(Task statement)
Transcribe all of the data exactly, leaving nothing out.

(Collected data)
Start of Block

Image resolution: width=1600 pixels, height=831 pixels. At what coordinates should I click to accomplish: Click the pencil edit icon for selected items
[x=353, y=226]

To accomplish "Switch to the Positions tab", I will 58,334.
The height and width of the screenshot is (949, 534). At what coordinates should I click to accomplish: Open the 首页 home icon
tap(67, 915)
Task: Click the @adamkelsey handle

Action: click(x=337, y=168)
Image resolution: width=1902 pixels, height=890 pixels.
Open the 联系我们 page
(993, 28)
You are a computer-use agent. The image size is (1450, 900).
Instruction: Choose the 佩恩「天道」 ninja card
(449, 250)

End of Block

(Response to the task)
Image resolution: width=1600 pixels, height=831 pixels. At what coordinates should I click to accomplish: Click the pencil edit icon for selected items
[x=353, y=226]

To accomplish "Switch to the Positions tab", I will 58,334.
The height and width of the screenshot is (949, 534). At what coordinates should I click to accomplish: Open the 首页 home icon
tap(67, 915)
Task: Click the @adamkelsey handle

Action: click(x=337, y=168)
Image resolution: width=1902 pixels, height=890 pixels.
Open the 联系我们 page
(993, 28)
You are a computer-use agent. The image size is (1450, 900).
Instruction: Choose the 佩恩「天道」 ninja card
(449, 250)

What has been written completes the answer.